> _EXTRAIT À LIRE_:
Monstres Invisibles de Chuck Palahniuk
Posté par Hardboiled le 9 novembre 2004, (populaire)
Une fois n'est pas coutume, un coup de gueule pour un polar (enfin si on peut dire) que j'ai du mal à finir et pour cause : il s'agit de "Monstres Invisibles" de Chuck Palahniuk. (Gallimard La Noire). Apâté par le nom de l'auteur et sa réputation sulfureuse, j'ai tenté la lecture de ce polar. Je vous rapelle qu'il est l'auteur de "Fight Club" roman culte récompensé en 1999 par la Pacific Northwest Booksellers Association (eh alors!!) et adpaté au cinéma par David Fincher . La lecture de ce nouveau roman ne fait que confirmer ce que laissait entrevoir le film (efficace mais à l'idéologie douteuse).
Sous pretexte de narrer l'odyssée à travers les états-unis d'une ancienne mannequin défigurée par une balle pas si perdue que ça, il force un peu le trait sur la noirceur (voire l'horreur) avec un style aussi pourri que les chairs de son héroïne meurtrie. D'une vie magnifique, heureuse de mannequin adulée, Shannon passe à un statut de non-être puisque personne ne peut ou ne veut la regarder (trop affreuse avec des descriptions de bouche béante, de chaires en lambeaux et de machoire fracassée). Mais Chuck en fait trop, trop souvent et trop répétitif (chaque phrase ou presque commence par "Saut à suivre" (je suppose que c'est du à la traduction anglaise pour "enter" tapé au clavier) (si quelqu'un a l'explication je suis preneur). J'avoue que l'alibi d'une description d'une société américaine en pleine décadence et rongée par le culte de l'apparence n'autorise pas la facilité et justement d'utiliser les mêmes armes, c'est-à-dire la provocation facile et démagogique.Parfois la vacuité se cache sous des paravents de style facile et gratuit.

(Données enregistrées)
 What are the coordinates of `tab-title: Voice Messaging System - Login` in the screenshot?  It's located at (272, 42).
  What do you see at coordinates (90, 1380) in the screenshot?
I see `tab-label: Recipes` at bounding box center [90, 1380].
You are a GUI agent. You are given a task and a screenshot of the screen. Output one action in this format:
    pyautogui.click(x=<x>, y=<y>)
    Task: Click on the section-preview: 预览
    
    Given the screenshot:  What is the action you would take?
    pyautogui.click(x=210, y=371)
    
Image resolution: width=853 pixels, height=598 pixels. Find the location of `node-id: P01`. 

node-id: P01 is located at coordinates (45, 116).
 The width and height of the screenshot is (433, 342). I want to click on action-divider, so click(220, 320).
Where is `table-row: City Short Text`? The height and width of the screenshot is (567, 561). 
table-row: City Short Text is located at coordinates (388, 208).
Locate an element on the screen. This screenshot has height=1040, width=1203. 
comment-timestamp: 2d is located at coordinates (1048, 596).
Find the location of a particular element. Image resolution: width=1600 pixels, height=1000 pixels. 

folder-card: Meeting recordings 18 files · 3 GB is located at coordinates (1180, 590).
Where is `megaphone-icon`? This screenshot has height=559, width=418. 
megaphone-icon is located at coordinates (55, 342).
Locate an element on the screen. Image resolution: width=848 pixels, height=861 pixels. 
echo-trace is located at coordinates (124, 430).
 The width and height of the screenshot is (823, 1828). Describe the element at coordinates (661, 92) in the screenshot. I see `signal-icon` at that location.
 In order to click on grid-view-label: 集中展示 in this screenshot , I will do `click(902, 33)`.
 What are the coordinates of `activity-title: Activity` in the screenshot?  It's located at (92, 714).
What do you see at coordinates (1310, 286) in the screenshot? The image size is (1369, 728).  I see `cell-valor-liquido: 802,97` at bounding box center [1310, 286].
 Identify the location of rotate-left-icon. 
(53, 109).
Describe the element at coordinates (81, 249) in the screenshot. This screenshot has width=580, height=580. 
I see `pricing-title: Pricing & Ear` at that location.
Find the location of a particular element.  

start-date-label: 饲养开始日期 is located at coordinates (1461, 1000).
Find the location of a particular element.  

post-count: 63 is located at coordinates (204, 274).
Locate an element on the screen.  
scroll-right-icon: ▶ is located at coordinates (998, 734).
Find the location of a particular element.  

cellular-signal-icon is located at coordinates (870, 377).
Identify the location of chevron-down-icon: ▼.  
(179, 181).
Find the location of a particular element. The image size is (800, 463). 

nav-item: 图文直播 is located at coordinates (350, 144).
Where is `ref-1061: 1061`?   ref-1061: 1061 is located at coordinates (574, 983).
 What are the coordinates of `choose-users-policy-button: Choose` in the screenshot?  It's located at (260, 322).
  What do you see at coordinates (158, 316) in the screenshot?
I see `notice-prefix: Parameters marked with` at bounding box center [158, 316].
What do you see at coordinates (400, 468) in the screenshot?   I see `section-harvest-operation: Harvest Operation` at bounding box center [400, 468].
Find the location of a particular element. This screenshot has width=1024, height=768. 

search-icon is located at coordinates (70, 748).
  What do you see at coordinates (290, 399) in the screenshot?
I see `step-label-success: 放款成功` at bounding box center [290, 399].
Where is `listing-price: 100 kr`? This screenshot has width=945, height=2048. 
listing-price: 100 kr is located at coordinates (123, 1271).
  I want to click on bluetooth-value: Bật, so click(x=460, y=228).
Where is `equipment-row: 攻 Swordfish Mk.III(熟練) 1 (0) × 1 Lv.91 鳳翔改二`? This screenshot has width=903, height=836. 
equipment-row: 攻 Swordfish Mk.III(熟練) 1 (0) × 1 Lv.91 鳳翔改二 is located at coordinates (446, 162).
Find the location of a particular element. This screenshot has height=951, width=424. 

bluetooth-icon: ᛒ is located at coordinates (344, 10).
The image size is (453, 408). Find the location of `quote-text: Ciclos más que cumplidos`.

> _TRAVAIL À FAIRE_:
Répondez brièvement à ces questions sur la critique :
1. Quelle association a récompensé « Fight Club » en 1999 ?
2. Quel est le prénom de l'héroïne de « Monstres Invisibles » ?
3. Par quels mots commencent presque toutes les phrases du roman ?
Le listing n'a aucun lien avec la critique.

> _RÉPONSE ATTENDUE_:
1. La Pacific Northwest Booksellers Association.
2. Shannon.
3. « Saut à suivre ».